Requirements

2x Linux Server as Compute Node
1 Linux Server as Master/Login Node
Debian 10 Buster Installed on all Servers

Making Linux Server Ready

Install Debian 10 Buster on each server and configure Network as Static by configuring /etc/network/interfaces

#In my case setting for master is as below

 auto ens32
iface ens32 inet static
        address 192.168.137.110
        netmask 255.255.255.0
        gateway 192.168.137.2
        dns-nameservers 192.168.137.2 8.8.8.8

Configure same for compute notes with different IP Addresses as I assigned below

master 192.168.137.110
node1 192.168.137.111
node2 192.168.137.112

Setting the hostname

Configure hostname for each server as below by editing /etc/hostname file

On Master

echo 'master' > /etc/hostname

On Node1

echo 'node1' > /etc/hostname

On node2

echo 'node2' > /etc/hostname

Add IP Addresses against hostnames in all of three servers by editing /etc/hosts file one by one

#127.0.0.1      localhost


192.168.137.110 master
192.168.137.111 node1
192.168.137.112 node2 
# The following lines are desirable for IPv6 capable hosts
#::1     localhost ip6-localhost ip6-loopback
#ff02::1 ip6-allnodes
#ff02::2 ip6-allrouters

Set correct timezone

It is Important in cluster configuration to have correct time for each node. Time synchronization must be same for all nodes.

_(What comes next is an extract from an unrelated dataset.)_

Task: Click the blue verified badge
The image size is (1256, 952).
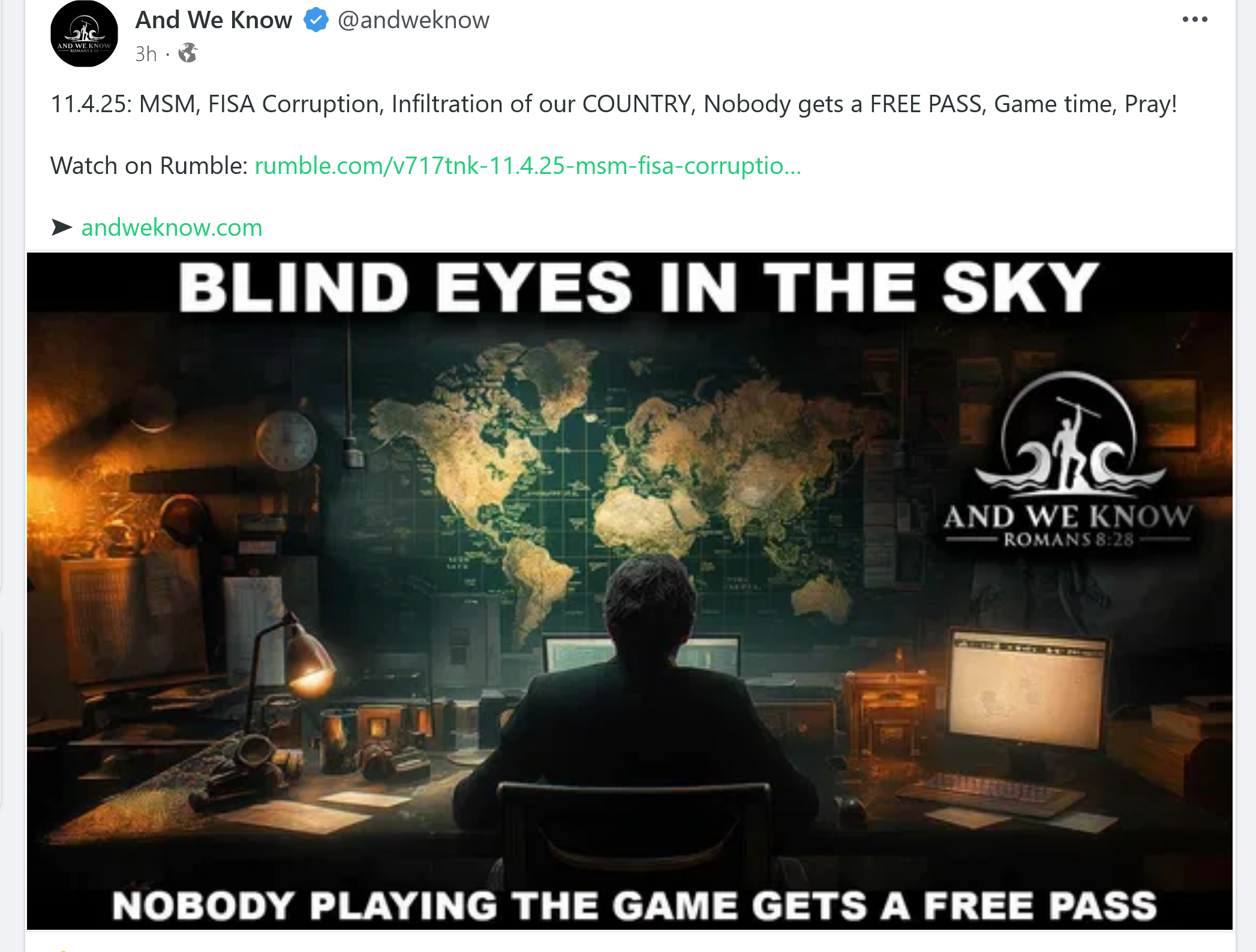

To Set correct timezone for your server edit /etc/timezone file and add your timezone in it. In My case I have added as below Asia/Karachi.

After above configurations reboot servers.

Configurations of Master/Login node

Shared storage:

In order for a cluster to work well, a job should be able to be run on any of the nodes in the cluster. This means that each node needs to be able to access the same files.

SO we Have to configure NFS Server on master and mount it to all compute nodes.

(Note that this should be the same across all the nodes.) In my cluster, I used /clusterfs:

sudo mkdir /clusterfs
sudo chown nobody.nogroup -R /clusterfs
sudo chmod 777 -R /clusterfs

NFS server

Now, we need to export the /clusterfs as a network file system share so the other nodes can access it. Do this process on the master node.

Install the NFS server.

sudo apt install nfs-kernel-server -y

Edit /etc/exports and add the following line:

/clusterfs    <ip addr>(rw,sync,no_root_squash,no_subtree_check)

Replace <ip addr> with the IP address schema used on your local network. This will allow any LAN client to mount the share. For example, if your LAN addresses were 192.168.1.X, you would have:

/clusterfs 192.168.137.0/24(rw,sync,no_root_squash,no_subtree_check)

rw gives the client Read-Write access, sync forces changes to be written on each transaction, no_root_squash enables the root users of clients to write files as root permissions, and no_subtree_check prevents errors caused by a file being changed while another system is using it.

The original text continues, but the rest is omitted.